Outside the grilled door of his room, José squatted on his heels, smoking innumerable cigarettes from the blue packet that is a hall mark of the tropics. His naked machete hung in a rope sling at his side. In the morning José gave surly answers, Captain Navarro had been delirious—weak with fever. José ended this disquieting intelligence by drawing his blunt thumb across his wrinkled neck. Still there was no word from Don Rafael. It seemed there would be none until the fate of his son had been determined beyond doubt. Oddly enough, it was José who forced the hand of his master.
“José!” called Stanley Graydon the next morning. “José! Where is my breakfast?”
The figure curled up on the matting outside did not answer. Stirred by an uneasy premonition, Graydon stepped to the locked grill door and stooped to look at José’s face. It was bluish and livid. The lips were pressed tightly against the yellow teeth. There were great dark circles about the eyes. He stooped lower. The body was taut as a bowstring. The eyes stared at him in the fixity of death. The legs were drawn sharply up against the stomach, where the last agonizing cramp had shot them.
“Cholera!” he muttered. “Poor devil!”
Graydon’s calls for Don Rafael rang insistently. The maid who finally came gave one affrighted look and bolted, shrieking her terror. Then came the old don, who listened, with troubled eyes, to his prisoner’s startling proposal.
“Put me in charge of your men, Don Rafael. I know how to handle men, white or brown.

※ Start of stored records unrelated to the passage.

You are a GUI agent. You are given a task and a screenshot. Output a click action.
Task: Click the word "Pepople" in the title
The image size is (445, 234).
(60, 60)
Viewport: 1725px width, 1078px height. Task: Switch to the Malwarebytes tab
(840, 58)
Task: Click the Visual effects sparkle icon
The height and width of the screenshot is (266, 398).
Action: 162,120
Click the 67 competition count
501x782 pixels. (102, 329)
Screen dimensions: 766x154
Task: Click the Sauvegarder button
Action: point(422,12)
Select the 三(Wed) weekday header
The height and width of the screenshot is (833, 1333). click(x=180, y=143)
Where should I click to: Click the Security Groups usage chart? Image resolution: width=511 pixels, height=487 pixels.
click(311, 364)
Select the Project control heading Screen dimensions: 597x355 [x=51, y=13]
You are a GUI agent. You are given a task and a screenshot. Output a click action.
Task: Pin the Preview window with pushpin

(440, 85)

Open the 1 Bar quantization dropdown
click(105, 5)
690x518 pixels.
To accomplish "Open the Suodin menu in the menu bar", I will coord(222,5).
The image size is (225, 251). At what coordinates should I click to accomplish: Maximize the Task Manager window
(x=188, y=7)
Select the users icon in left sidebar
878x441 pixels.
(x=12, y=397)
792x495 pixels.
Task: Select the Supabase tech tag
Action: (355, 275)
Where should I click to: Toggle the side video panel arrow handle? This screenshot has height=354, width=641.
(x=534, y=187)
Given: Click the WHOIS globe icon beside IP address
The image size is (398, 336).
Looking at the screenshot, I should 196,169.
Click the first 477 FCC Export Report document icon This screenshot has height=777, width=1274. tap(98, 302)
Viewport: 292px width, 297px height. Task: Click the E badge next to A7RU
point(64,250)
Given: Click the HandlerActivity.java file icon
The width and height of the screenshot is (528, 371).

I know how to fight cholera. Learned those tricks in the Philippines, and I’ve never forgot them. Escape?” He laughed tolerantly. “I wouldn’t leave you and your wife to fight this scourge if you threatened to whip me off the place.”
Don Rafael bent his head in grave thought. There was a tribute in the steel-blue eyes when he lifted them.
“I thank you, señor. I need you.”
Day and night, Stanley Graydon carried on his grim fight. Under his unsparing leadership, his peon laborers learned to police their grounds and huts as though the god of kitchen police was their patron saint. They fought the mosquitoes in their breeding spots, as though they were chastising the devil in person. They fought with oil and lime and shovels to drive the plague from their borders. They held to his laws without a murmur.
For a week the hacienda stood isolated from a world that knew nothing of its plight. Then Colonel Henriquez rode debonairly up the scarlet-flanked avenue. He was scornful of the agitated peon at the gates; blind to the sinister yellow flag that hung above the hacienda’s veranda. It was Don Rafael who broke the news to him. Henriquez wheeled his horse, drove his spurs into its flanks, and rode away as though the devil of the old patrician followed his incontinent flight. That night Don Rafael unbosomed himself to his prisoner.